Wednesday 8 January 2014

Querying Wikipedia data with SPARQL


Wikipedia is a great and well-known resource for all kinds of information.  However this information is not readily query-able (other than by search term) on the Wikipedia site directly.  There is a community effort at http://dbpedia.org to make a structured set of Wikipedia data available for querying and analysis.

The query form at http://dbpedia.org/sparql is a great way to test out the kinds of data extraction possible.

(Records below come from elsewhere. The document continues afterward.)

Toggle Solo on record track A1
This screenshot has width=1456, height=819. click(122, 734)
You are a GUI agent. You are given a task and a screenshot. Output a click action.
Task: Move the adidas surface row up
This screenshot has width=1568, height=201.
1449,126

As a basic example, the following SPARQL query lists software products by subject and organisation and is limited to 500 results.
SELECT ?subject ?organisation ?product
WHERE
{
    ?organisation rdf:type <http://dbpedia.org/ontology/Company> .
    ?product <http://dbpedia.org/ontology/developer> ?organisation .
    ?product rdf:type <http://dbpedia.org/ontology/Software> .   
    ?product <http://purl.org/dc/terms/subject> ?subject .
}
ORDER BY ?subject ?organisation
LIMIT 500


The following SPARQL query lists subjects for which there are at least 50 software products defined, and provides the count of products against each subject.
SELECT ?subject count(distinct ?product)
WHERE
{
    ?organisation rdf:type <http://dbpedia.org/ontology/Company> .
    ?product <http://dbpedia.org/ontology/developer> ?organisation .
    ?product rdf:type <http://dbpedia.org/ontology/Software> .   
    ?product <http://purl.org/dc/terms/subject> ?subject .
}
GROUP BY ?subject
HAVING count(distinct ?product) >= 50
ORDER BY ?subject
LIMIT 500

The queries above are very simple examples and it is possible to make more complex use of the links between data available at http://dbpedia.org.

I believe there are many interesting possibilities for this capability and have been using data extracted in this way in a small project.